It is built for developers who work across many repositories, experiments, and mixed technology stacks. It discovers projects, classifies them, caches results, opens them quickly, and gives you a practical overview of your local workspace.
What It Offers
- Automatically scans projects on your machine
- Lists projects by type and category
- Opens projects in a detected editor with a single command
- Finds runnable commands for supported web projects
- Analyzes files, line counts, and language distribution
- Reads dependency manifests and checks for updates
- Generates git activity and project statistics
- Flags likely unused code
- Stores scan results in cache
Highlighted Features
Smart project discovery
Recognizes markers such as Cargo.toml, package.json, requirements.txt, go.mod, .sln, pom.xml, and Dockerfile to detect Rust, Node.js, Python, .NET, Java, Go, Flutter, and similar project types.

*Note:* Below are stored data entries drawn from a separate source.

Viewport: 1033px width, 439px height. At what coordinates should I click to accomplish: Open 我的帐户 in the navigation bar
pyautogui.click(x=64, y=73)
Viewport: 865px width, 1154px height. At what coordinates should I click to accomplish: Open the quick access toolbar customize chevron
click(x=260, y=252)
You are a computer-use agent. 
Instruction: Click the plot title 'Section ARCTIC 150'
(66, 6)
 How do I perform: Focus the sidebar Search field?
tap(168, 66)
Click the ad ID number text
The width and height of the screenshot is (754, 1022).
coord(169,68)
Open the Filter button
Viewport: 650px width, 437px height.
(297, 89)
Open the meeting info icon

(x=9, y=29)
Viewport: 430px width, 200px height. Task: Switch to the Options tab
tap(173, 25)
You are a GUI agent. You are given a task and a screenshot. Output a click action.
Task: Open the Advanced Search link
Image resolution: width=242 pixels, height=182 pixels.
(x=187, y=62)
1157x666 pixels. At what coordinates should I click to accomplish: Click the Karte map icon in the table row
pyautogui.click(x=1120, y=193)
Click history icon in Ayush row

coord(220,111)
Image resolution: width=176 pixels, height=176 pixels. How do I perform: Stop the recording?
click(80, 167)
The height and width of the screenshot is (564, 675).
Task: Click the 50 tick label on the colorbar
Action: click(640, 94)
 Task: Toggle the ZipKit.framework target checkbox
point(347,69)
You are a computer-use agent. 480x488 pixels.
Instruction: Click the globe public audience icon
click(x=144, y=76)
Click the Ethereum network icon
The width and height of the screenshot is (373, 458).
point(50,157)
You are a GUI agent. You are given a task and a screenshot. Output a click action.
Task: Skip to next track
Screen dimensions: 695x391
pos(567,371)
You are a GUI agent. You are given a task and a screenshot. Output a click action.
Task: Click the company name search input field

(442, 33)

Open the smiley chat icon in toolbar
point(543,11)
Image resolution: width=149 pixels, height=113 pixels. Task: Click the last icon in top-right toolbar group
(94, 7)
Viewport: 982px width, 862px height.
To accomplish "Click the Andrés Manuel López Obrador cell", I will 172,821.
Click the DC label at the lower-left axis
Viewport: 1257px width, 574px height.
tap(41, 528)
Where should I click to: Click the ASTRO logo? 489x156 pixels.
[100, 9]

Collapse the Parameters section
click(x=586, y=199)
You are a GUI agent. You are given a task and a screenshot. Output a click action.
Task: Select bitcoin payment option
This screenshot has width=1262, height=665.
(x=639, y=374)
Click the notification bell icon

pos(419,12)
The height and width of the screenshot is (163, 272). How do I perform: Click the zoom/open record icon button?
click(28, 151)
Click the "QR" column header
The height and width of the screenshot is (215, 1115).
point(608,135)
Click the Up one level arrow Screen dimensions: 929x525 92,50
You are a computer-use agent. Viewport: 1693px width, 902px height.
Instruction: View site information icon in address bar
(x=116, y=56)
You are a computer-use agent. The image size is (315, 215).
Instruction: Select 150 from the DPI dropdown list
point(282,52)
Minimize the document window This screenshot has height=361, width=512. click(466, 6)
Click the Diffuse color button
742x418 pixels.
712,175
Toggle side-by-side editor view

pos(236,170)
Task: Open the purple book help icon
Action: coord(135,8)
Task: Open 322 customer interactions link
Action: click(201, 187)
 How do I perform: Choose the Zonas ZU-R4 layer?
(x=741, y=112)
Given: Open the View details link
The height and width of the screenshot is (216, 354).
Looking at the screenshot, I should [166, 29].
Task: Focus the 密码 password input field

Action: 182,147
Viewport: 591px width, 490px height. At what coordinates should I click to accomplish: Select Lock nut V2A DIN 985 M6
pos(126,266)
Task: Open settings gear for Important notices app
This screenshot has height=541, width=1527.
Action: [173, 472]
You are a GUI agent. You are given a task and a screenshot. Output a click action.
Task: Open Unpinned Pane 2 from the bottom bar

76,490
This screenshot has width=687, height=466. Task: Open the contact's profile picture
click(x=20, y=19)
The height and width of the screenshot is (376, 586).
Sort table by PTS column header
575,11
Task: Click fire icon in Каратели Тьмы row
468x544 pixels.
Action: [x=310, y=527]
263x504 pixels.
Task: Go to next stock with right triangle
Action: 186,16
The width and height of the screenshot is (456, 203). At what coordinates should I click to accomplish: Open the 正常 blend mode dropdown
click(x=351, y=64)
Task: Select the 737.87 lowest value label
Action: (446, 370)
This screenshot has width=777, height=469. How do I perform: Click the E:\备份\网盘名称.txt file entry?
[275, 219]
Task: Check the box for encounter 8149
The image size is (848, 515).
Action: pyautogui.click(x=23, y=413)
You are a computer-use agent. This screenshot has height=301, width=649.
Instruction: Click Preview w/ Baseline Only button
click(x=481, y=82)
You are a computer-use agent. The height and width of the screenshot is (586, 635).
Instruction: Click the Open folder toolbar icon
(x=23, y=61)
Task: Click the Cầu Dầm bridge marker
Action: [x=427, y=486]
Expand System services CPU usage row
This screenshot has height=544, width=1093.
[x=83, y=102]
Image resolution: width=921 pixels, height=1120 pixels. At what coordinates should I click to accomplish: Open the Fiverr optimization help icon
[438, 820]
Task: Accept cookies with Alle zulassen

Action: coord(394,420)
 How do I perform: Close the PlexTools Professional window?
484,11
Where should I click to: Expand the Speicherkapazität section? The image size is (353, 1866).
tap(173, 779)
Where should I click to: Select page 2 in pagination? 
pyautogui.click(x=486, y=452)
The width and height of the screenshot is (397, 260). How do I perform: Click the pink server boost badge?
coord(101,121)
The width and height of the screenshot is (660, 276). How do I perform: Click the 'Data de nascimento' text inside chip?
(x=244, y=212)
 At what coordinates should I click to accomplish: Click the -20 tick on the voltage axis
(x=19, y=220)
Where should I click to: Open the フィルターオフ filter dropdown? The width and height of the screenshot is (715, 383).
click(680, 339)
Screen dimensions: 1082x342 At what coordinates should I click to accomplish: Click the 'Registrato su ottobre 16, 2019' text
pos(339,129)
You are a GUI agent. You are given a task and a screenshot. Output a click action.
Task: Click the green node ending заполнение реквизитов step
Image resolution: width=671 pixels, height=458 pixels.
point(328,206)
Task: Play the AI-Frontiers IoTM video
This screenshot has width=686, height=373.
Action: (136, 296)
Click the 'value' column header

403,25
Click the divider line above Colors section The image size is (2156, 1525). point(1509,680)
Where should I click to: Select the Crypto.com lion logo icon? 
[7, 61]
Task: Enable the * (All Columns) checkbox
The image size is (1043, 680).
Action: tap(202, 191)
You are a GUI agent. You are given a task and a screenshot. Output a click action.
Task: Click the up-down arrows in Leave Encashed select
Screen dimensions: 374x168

Fast access through caching
Instead of scanning the disk from scratch every time, DevAtlas reuses cached data when possible. That makes listing, opening, and analysis workflows much faster.
Built for daily developer workflows
You can find a project by name, open it instantly, run it, inspect dependencies, or generate a quick technical summary without digging through folders manually.
Quick Start
Requirements
- Rust toolchain
- Windows is the recommended environment
- Optional: VS Code, Cursor, Windsurf, or Antigravity
Build
cargo build --release
Run the first scan:
cargo run -- scan
Or use the compiled binary directly:
target/release/devatlas_cli.exe
Basic Usage
Start the first scan:
devatlas_cli.exe scan
Scan a specific directory:
devatlas_cli.exe scan --path D:\Projects
List projects:
devatlas_cli.exe list
Search projects:
devatlas_cli.exe list --search api
Open a project:
devatlas_cli.exe open --name devatlas_cli
Analyze a project:
devatlas_cli.exe analyze --name devatlas_cli --tech-stack
Check dependency updates:
devatlas_cli.exe dependencies --name devatlas_cli --check-updates
Get a stats summary:
devatlas_cli.exe stats --range month
Commands
| Command | Description |
|---|---|
scan |
Scans your disks or a specific path for projects |
list |
Lists discovered projects with filtering options |
open |
Opens a project in a supported editor |
run |
Starts a detected run command for a project |
analyze |
Shows file, line, and technology summaries |
dependencies |
Inspects dependency manifests |
stats |
Displays overall project and git statistics |
unused-code |
Reports likely unused code |
status |
Shows cache and editor status |
clear-cache |
Clears the project cache |
Who Is It For?
- Developers managing many local repositories
- Teams working across multiple languages and frameworks
- Anyone trying to reduce the “where was that project?” problem
- Developers who want a quick overview of active work, older repos, and technology spread
Notes
- The tool uses caching; run
scanagain when you want a fresh index. - Editor integration depends on which supported editors are installed.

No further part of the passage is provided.